这是一种钝刀子割肉式的审查和精神压迫,旨在摧毁平安的心理防线,让他因恐惧而吐露实情,或是犯错。
朱橚看在眼里,急在心里,却无法直接干预。他只能通过乳母或云奇姑姑,偶尔以“今日的药似乎火候差了些”或是“殿下仿佛更习惯平安煎的药”等为由,稍稍维护一下平安,但这作用有限。
平安似乎也明白自己的处境,他变得更加沉默寡言,逆来顺受,将所有屈辱和恐惧都深深埋藏在心底。只有那双偶尔抬起的眼睛里,闪烁着不属于这个年龄的冰冷与隐忍。朱橚知道,那两次濒死的经历和持续的压迫,正在将这块璞玉打磨得更加坚硬,也更危险。

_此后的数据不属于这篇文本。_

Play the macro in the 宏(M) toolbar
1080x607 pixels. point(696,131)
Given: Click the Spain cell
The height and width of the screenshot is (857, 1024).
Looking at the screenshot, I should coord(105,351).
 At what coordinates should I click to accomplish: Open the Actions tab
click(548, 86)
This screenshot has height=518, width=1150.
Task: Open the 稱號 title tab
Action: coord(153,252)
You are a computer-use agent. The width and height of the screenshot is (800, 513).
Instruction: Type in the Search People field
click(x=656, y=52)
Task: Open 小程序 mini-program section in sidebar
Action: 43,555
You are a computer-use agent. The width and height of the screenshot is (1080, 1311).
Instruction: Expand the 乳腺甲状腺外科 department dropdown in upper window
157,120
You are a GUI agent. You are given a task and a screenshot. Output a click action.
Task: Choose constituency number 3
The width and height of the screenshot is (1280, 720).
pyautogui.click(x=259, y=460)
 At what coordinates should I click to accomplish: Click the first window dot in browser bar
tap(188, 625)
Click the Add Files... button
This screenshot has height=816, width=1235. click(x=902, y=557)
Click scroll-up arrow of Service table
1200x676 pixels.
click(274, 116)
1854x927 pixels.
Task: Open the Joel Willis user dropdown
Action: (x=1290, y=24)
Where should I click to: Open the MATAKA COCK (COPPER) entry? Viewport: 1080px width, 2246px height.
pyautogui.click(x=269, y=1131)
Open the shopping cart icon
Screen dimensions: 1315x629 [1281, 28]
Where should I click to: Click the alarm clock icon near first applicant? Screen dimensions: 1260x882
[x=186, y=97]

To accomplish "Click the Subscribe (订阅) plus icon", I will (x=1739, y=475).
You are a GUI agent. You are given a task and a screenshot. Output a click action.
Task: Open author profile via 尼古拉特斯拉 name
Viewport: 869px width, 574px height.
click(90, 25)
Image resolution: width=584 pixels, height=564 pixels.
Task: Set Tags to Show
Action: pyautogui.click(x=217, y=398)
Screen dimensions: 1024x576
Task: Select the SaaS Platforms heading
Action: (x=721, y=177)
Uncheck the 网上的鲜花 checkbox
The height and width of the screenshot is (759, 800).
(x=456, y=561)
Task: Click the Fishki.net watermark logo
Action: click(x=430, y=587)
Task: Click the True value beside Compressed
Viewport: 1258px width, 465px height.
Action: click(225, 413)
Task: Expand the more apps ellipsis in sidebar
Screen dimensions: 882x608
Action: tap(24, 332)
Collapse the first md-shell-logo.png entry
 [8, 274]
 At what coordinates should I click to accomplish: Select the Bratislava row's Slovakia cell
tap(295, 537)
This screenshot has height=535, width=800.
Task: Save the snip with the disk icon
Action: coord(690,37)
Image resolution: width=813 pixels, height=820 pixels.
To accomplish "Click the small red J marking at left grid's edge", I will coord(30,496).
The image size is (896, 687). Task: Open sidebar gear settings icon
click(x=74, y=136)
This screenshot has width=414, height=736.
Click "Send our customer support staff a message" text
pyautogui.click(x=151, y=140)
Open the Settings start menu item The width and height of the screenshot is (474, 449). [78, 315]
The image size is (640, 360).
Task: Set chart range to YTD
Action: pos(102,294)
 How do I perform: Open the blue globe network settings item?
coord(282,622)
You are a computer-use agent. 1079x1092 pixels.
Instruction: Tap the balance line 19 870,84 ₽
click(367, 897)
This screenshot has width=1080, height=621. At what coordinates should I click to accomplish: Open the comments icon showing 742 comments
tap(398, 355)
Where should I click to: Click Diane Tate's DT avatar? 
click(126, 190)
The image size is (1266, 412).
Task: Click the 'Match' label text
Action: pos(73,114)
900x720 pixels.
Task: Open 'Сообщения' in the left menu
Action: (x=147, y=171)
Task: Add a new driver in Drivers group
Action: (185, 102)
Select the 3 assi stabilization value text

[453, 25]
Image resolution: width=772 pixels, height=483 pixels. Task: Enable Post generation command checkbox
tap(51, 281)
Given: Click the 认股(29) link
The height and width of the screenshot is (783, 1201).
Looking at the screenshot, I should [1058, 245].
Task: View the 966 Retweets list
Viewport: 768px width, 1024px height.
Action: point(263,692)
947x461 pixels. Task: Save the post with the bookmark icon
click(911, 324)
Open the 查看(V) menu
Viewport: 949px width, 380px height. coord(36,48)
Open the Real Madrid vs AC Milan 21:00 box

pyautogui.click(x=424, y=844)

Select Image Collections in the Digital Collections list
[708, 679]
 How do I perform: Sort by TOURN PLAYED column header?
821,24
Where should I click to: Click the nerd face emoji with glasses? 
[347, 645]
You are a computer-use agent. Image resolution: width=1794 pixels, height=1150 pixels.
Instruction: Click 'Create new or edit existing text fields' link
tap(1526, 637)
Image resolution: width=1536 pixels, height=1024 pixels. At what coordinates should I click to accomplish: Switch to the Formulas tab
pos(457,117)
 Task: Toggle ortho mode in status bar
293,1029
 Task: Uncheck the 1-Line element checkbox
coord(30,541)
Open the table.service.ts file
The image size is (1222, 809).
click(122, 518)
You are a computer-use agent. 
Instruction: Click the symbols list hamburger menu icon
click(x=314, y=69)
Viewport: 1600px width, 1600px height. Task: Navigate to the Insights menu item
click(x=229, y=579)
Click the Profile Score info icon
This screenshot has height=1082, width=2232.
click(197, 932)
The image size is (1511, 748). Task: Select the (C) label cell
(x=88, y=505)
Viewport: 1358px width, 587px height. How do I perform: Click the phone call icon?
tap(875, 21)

就在这种表面平静、暗地紧张的氛围中,一场突如其来的意外,打破了僵局。
这日,一位负责伺候朱橚汤药的小宫女,在端药进入偏殿时,不知是因地面湿滑还是心神不宁,脚下突然一个趔趄,“哎呀”一声,整个人向前扑倒!
手中那碗滚烫的汤药脱手飞出,直直地朝着榻上的朱橚泼去!
事发突然,殿内所有人都惊呆了!云奇和乳母失声惊呼,想要扑过去阻拦已然不及!
眼看那碗滚烫的药汁就要泼在朱橚身上!这一下若是泼实了,后果不堪设想!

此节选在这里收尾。